The food was a mixed bag. Our fearless leader, Jay Meattle, enjoyed his vegetarian quesadillas and lemonade. Robby gave the drinks list a try. Ever the beer aficionado, he noted the “chocolate and coffee tones, with an emphasis on the chocolate” with a “well-hidden 11% ABV” in his brew. Perhaps unsurprisingly, Janet enjoyed her Caesar salad.

Possibly for the better, I was unable to order their Cape Cod bouillabaisse. (Let us take stock here: this is a dish from the Mediterranean coast of France with an American twist served at an Irish restaurant.) Instead, in the mood for shellfish, I gave their appetizer portion of mussels a try, along with a small green salad. The mussels were at least cooked. But the broth was one-dimensional — the tomato drowned out the fennel, basil and wheat beer — and the accompanying bread managed to be neither crisp nor soft. Had the broth been more interesting, I might have been even more disappointed. My salad evoked memories of domestic coach-class air travel. The kitchen really sealed its fate by not dressing the salad, instead giving me a condiment cup filled with dressing on the side.

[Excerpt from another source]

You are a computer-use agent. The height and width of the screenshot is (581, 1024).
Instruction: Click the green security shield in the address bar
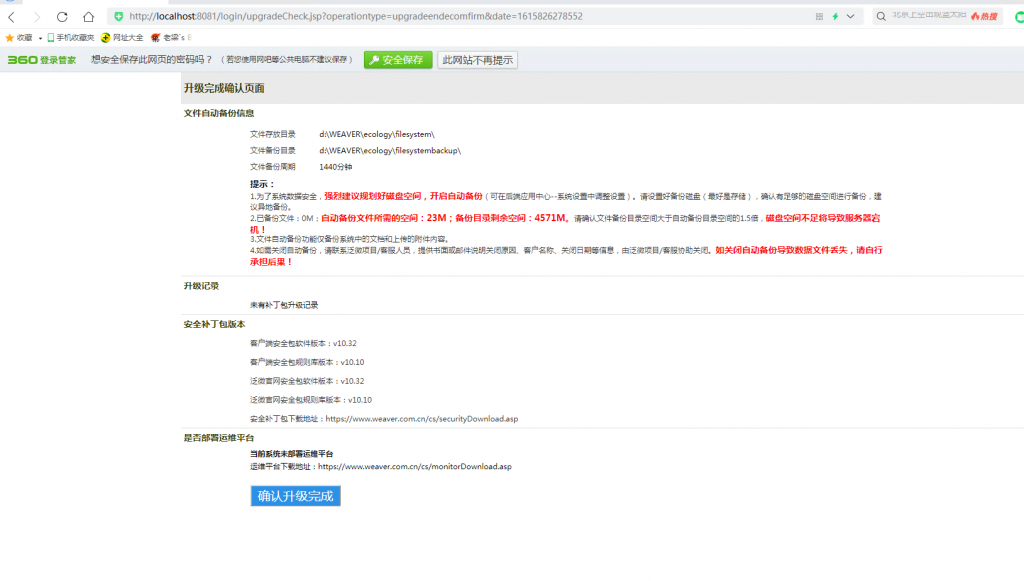click(x=120, y=16)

The apparently pleasant experiences of the rest of the team aside, the Asgard struck me as a restaurant with an identity crisis. The menu samples the French, American, Latin American and German culinary traditions, yet manages to have only the faintest traces of Irish cooking. Perhaps after enjoying enough of the drinks list the quality of the food becomes a non-issue. But between my mediocre food, the subpar service and the existence of other restaurants that serve Caesar salad, I have no desire to make a repeat visit.

Shareaholic’s resident foodie, Joseph Kibespends his days wrestling with nonlinear optimization problems. He has yet to find a bakery in Boston that produces outstanding French bread. Check out his weekly reviews of our team lunches and follow him on Twitter.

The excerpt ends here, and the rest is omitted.